Knife Lake Opening Day Fishing Season
May 14, 2006. We broke camp and made our way further up Knife, eventually resettling on a nice site opposite Thunder point. Did I mention the blooming bushes? This site had lush green grass, flowers everywhere you turned and a 280 degree view of the surrounding waters. We engineered an overly complex tarp setup, pitched the tent and rigged my bear confounder.
Steve and I headed out onto Knife to a location specified by John at VNO as a Laker hangout. I guess we found it, though why it was a Laker hangout was a mystery as the depth finder remained pegged at 103 feet. Nonetheless a school of Lakers was marked at 18-20 feet on my Humingbird. The winning rig today proved to be a blue and silver Rap running 3-5 feet behind a ½ oz lead weight and trolled very slowly.
Steve nailed a nice 3 lb Laker, and as he brought it in, a beautiful Loon popped up ten feet away from the canoe and watched with great interest.
What a Border County welcome!
The Loon stayed…. and frankly played with us. He would surface, do his Loon dance almost on command, and then decide to dive under the canoe. We could see him clearly diving under and we could predict his surface point within inches. We chatted with him… and he seemed to enjoy the attention… treating us again and again with his diving under the canoe trick. I actually began to worry about him hitting one of our Raps – that’d be a disaster – a Loon on the line!!!
I had marked the spot that we hit the Laker on the GPS and we retried the same spot time and time again with no further success. I decided that this one Laker would nicely feed the entire team so I clicked off the Humingbird and we returned to camp paying our respects to the watching Loon, Steve’s catch in tow.
Gena had been out in my stripper fishing (in the strange American way) with no success, he rejoined us and we paddled back to camp together.

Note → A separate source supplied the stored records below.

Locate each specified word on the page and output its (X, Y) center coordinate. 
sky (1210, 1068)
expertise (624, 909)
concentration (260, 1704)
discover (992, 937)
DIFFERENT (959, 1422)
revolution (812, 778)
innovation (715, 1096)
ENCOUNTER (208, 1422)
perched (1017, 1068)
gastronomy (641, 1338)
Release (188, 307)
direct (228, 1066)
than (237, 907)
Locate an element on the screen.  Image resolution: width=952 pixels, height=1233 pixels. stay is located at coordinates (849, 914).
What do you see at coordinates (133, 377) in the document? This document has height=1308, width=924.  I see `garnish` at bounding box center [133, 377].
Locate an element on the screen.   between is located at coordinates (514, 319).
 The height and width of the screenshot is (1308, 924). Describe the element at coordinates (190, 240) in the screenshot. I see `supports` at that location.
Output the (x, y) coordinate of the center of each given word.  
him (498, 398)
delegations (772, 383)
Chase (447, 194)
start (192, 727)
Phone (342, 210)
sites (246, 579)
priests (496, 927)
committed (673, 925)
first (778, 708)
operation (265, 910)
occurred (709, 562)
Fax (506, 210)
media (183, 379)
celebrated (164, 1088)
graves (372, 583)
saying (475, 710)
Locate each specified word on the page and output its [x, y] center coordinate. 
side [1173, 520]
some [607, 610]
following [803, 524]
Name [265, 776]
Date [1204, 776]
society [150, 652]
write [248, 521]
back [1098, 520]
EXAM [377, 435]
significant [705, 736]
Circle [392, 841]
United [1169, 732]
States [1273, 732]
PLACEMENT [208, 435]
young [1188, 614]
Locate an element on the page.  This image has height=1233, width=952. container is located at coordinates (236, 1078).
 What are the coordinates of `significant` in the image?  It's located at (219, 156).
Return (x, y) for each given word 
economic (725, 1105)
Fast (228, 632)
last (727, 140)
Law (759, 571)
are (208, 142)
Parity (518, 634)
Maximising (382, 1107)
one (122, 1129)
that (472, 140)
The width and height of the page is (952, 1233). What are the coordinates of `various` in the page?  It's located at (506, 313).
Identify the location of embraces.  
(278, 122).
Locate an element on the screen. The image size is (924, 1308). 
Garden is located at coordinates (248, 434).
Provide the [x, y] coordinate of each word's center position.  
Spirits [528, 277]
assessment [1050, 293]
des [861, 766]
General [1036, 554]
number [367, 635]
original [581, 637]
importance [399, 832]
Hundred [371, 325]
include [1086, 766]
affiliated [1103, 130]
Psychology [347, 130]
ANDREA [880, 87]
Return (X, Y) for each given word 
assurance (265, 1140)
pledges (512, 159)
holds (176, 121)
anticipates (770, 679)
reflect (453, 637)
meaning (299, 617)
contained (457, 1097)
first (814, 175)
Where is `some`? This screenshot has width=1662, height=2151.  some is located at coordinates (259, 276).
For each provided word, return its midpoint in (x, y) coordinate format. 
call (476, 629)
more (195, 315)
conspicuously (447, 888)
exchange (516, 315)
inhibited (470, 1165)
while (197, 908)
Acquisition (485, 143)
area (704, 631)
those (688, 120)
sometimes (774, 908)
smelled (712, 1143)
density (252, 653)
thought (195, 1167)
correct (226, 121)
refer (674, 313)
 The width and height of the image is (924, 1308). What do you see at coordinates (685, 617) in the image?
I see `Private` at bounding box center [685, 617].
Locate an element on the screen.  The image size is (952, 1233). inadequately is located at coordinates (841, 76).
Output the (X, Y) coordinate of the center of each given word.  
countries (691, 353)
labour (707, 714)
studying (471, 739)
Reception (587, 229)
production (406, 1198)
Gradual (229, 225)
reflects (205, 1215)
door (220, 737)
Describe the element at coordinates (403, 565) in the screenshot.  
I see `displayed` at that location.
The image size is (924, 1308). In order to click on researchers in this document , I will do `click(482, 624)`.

On our return, Gena built a fine fire (another not insignificant talent) and Steve gutted and gilled the Laker. Aluminum foil was produced, and our fish was treated with sliced onions, carrots and lemon juice – the wrapped Laker covered the entire grill slightly hanging off either end over the now glowing embers.
We each had 1/3 and Gena requested the head to round out his meal. Seagulls were waiting patiently for the remains of the Laker – sitting just off the landing spot and occasionally wheeling overhead. The little that was left over, was burned in a very hot fire. Feeding the seagulls isn’t a good practice.
We retired early, with the occasional patter of raindrops hitting the tent.